Question: When can I enroll?
Answer: Our program is on-going and you can start at anytime.
Question: How often should I attend class?
Answer: We do understand that everyone's schedule is different. We offer 4 programs to choose from. You are able to choose attending classes once a week, twice a week, 4 times a week, and unlimited. The choice is up to you.
Question: Do I need my own equipment gear?
Answer: If you are on a trial program, you are able to borrow our equipment. However, when enrolling in our regular program students are required to have their own equipment gears. Equipment are purchased here at our martial arts studio.
Question: Are there any testing fees?
Answer: Yes, testing fees are $55 per student. Testing are held twice a year in April and October. Black belt testing fee is $100.
Question: How much does class cost?
Answer: You can check out the prices for our classes here: https://www.lvshaolin.com/prices/
Question: Will I get hurt training in martial arts?
Answer: Martial arts (like any other sport) has its various risks and dangers. However, we always try to be safe and do what we can to prevent injuries.
"What people are saying about our school"
"I found what I was looking for here at the Las Vegas Kung Fu Academy."
"I always wanted to learn judo. However, I was afraid of getting hurt or feeling lost or overwhelmed.
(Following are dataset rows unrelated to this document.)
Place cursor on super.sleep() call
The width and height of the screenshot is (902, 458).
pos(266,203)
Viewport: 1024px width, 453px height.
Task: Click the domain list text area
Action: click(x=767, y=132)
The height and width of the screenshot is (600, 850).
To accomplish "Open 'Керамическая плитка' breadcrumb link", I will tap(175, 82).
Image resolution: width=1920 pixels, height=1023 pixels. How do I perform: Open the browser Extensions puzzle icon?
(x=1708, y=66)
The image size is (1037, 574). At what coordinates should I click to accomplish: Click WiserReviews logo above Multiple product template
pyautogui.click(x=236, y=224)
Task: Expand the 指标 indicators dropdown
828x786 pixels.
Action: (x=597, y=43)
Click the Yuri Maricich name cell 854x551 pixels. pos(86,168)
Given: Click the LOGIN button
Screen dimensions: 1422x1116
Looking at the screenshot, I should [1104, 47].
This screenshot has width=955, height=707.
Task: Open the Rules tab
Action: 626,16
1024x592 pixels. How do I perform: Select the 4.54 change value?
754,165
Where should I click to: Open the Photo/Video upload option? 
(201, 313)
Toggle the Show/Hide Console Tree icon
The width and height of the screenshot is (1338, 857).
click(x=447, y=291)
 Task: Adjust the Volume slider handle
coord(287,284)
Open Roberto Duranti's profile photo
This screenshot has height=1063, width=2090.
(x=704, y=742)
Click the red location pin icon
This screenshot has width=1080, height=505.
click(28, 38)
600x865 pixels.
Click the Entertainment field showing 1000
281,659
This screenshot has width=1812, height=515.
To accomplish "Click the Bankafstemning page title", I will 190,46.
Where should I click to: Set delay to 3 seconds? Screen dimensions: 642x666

I tried other schools, but the teacher would show the throw once then say, "Okay, try it". I wanted a school that would actually teach and instruct the students.
I found what I was looking for here at the Las Vegas Kung Fu Academy.
Instructor Kevin really breaks down the moves and give you fine details about the throw. He never rushes through a technique. This is the perfect place for me."
"Instructor Kevin has made my learning experience a positive one. "
"If there is one thing to say about judo, it's that if you stick with it, the reward will be great. At first, learning judo is difficult on our body. The constant falling then getting up and repeating the throw can be a bit overwhelming at first.
When I did my first class I wasn't use to basic warm ups - forward rolls, back ward rolls, and break falls. I felt dizzy and my body ached the next day. I knew this was to happen. It's what I do after is what's important. Either I quit and say it's too hard? Or, I continue knowing it will get easier.
After a year, I am still here! Yes, I stuck with it. I have seen many positive changes. I am now able to do the warm ups with ease. I am not afraid to fall.
Instructor Kevin has made my learning experience a positive one. His way of teaching really makes you understand the basics of judo and the important parts of a throw. I like how he's able to breakdown a throw and make it into our exercise and warm up part of class."